Ко мне возвращались вроде бы реальные образы детства, и они куда лучше, чем слова, выражали мои склонности и навязчивые идеи. Например, точильный круг, старинное точило из чуть шероховатого, с почти не различимым зерном, камня, которое кто-то, точильщик или селянин — или дитя, сорванец вроде меня, — орошал одной и той же темной и тихой влагой. Траченные точилом, лезвия обретали, будто иссосанные вконец, особый изгиб, годные не только рассекать, но и огибать по касательной. Подчас я рассматривала их со всепоглощающим удовлетворением: вся эта столь опасная нежность, эта столь нежная кривизна, сей изначальный союз камня, воды, стали и огня (ибо лезвие обжигало прижимающий его палец, ввергая новичка в экстаз), — всё это слагало в крови у меня необычные песни! Не было ли там, в маленькой девочке, которой я тогда была, всего того, что нужно, дабы оживить мифы и ритуалы перековки? И, позабыв о счастье, я прижималась щекой к прохладному камню: я ощущала, что он сделан из более тонкой и более тесной, чем у меня, материи, более чистой, и это меня одновременно восхищало, задевало и подбодряло. И я, я тоже стану камнем — как песня, плясало у меня в крови — губы мои станут камнем, зубы мои станут камнем, бедра мои станут камнем, лезвием станет язык, лезвием станут ресницы, пальцы мои станут камнем, лезвием станет сердце.
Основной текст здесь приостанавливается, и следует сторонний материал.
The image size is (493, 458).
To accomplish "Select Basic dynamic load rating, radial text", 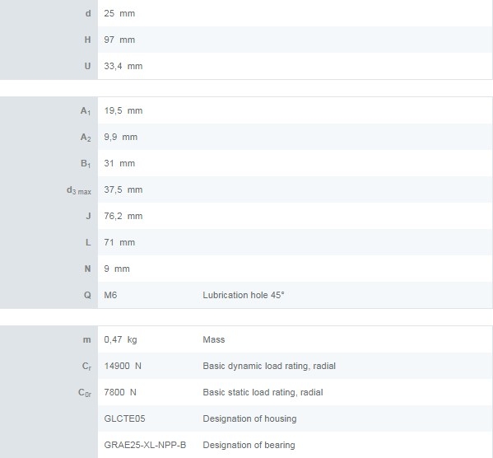I will [269, 366].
С тех пор я часто уделяла время, причем столько, сколько требовалось, чтобы пройтись оселком рук по своему растущему телу, по женщине, которая выросла и воспользовалась всеми подручными средствами, чтобы собой овладеть. Я искала на себе точки стяжения, всегда с одним и тем же желанием воспрепятствовать случке и вернуть на путь истинный, в пустую колыбель пустоты всё то, что выбилось вне первичной массы плоти и стояло особняком. И вот, позой, в которой я долгое время находила удовольствие, стало сидение на корточках, я имею в виду полный присед, когда грудь целиком оттекает к животу, руки скрещены на затылке, колени вторят плечам. Но тогда, из того же самого детства проступал другой образ, ночной, животный, легендарный, — образ исполинского животного, лижущего, сосущего горячие, пахучие, сверхчувствительные зоны своего тела, вновь становясь за этой игрой первобытным монстром о двух глотках и двух полах, совокупляющимся с самим собой, проникая в себя и собой овладевая с одного полюса своего бытия и с другого, впадая в экстазы, после которых пустыми и бесцветными покажутся любые грезы о красоте и любые творческие потуги мистики и искусства: ибо то был абсолютный вопль, в бездне коего животное с самоубийственным отчаянием порождало на свет человека; застывшее как вечность мгновение — у радости и боли оказывалось одно и то же лицо, один и тот же голос.